Fa­zit: Der nun­mehr vor­lie­gende Re­fe­ren­ten­ent­wurf sieht Bußgelder bis zu 100.000 Euro ge­gen natürli­che Per­so­nen und gleich­sam Geldbußen ge­gen das Un­ter­neh­men selbst in Höhe von bis zu 1 Mio. Euro vor. Deut­lich zeigt sich da­her schon ge­genwärtig die Ten­denz, Verstößen ge­gen das ge­plante Ge­setz mit beträcht­li­chen Sank­tio­nen zu be­geg­nen. Im Übri­gen droht die Sank­tio­nie­rung von Un­ter­neh­mens­in­ha­bern oder Lei­tungs­per­so­nen, so­fern Auf­sichtsmaßnah­men un­ter­las­sen wur­den, die eine Zu­wi­der­hand­lung ge­gen die Bußgeld­tat­bestände des Hin­weis­ge­ber­schutz­ge­set­zes we­sent­lich er­schwert hätten.

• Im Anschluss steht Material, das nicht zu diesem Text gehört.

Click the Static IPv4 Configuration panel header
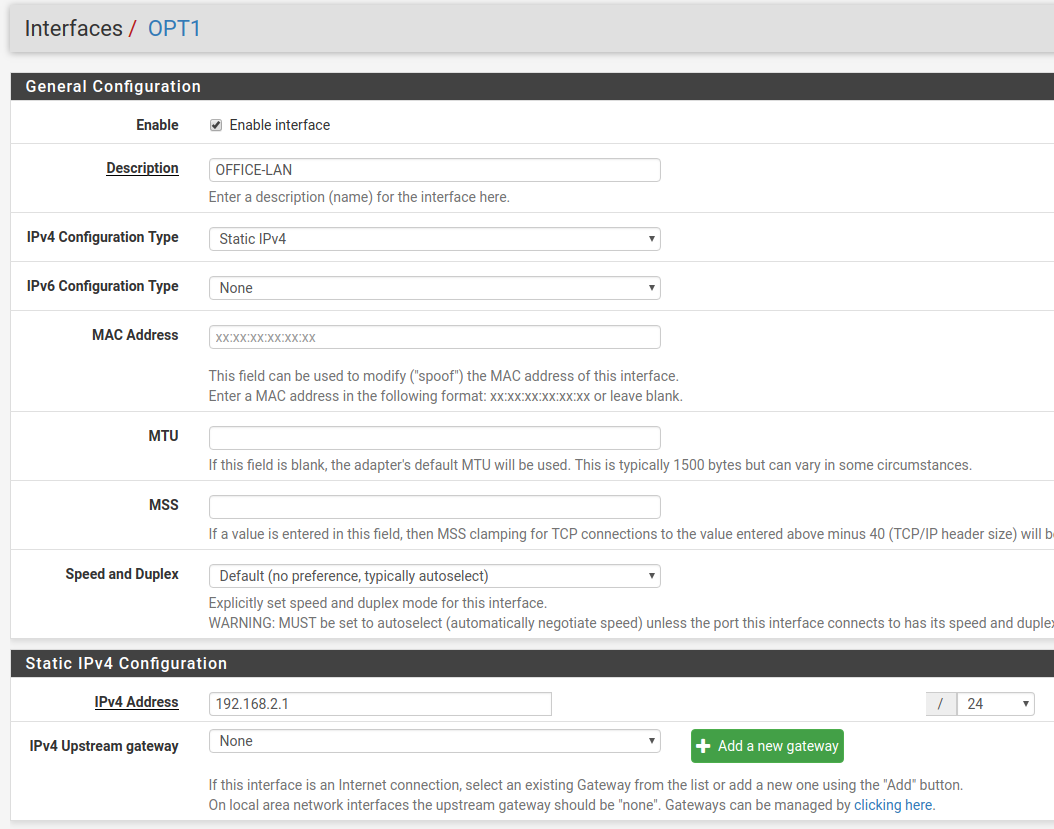Image resolution: width=1054 pixels, height=829 pixels. (x=126, y=663)
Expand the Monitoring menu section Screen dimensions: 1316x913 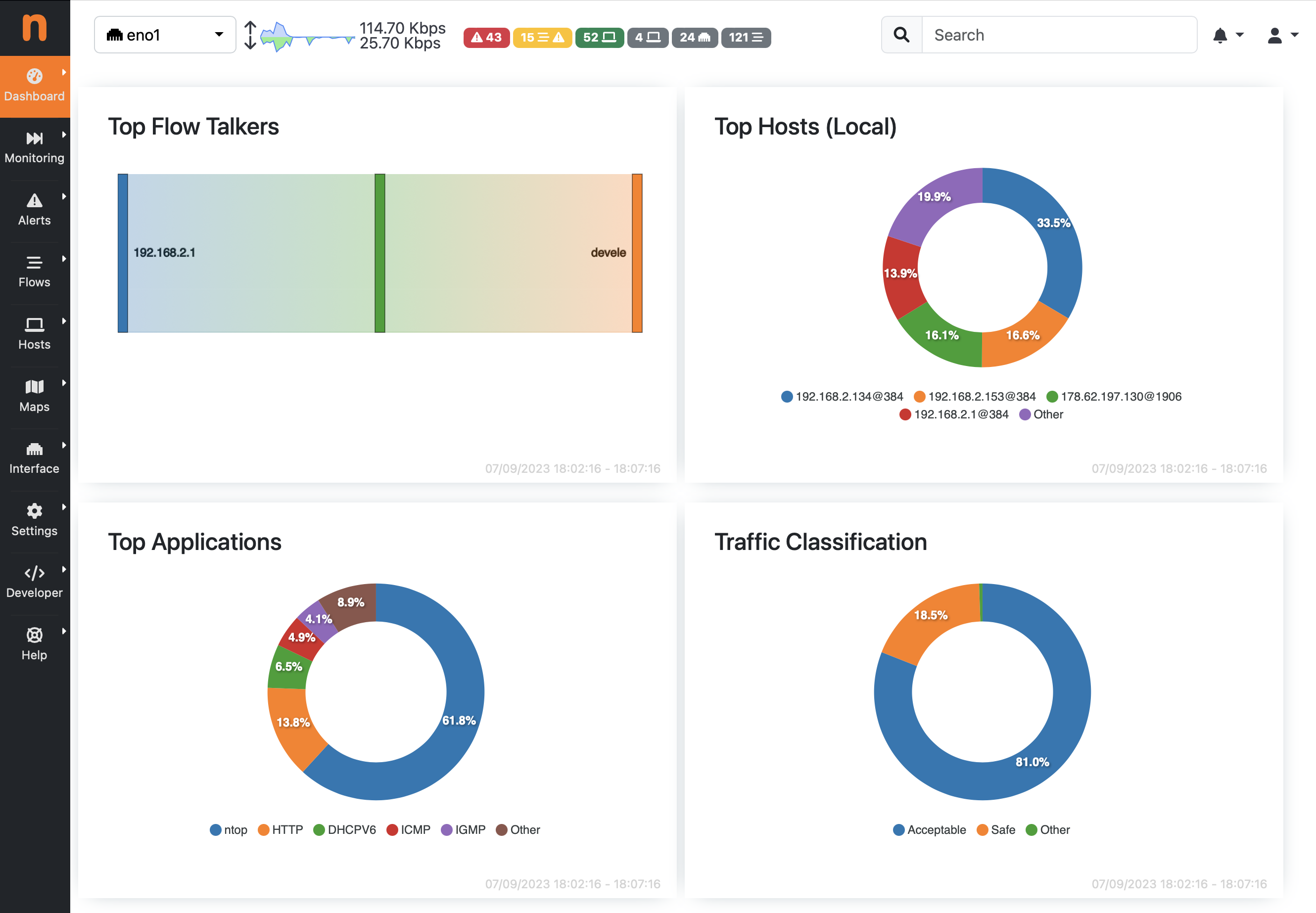tap(34, 145)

Da die Um­set­zung der EU-Richt­li­nie zum 17.12.2021 näher rückt, soll­ten sich Un­ter­neh­men - vor al­lem des Mit­tel­stands - auf die ab­seh­ba­ren ge­setz­li­chen Ände­run­gen ein­stel­len. Un­ter­neh­men ab 250 Be­schäftig­ten wer­den sich nun un­mit­tel­bar vor­be­rei­ten müssen, wo­hin­ge­gen Un­ter­neh­men mit 50 bis 249 Be­schäftig­ten eine letzte Schon­frist bis De­zem­ber 2023 ein­geräumt wird.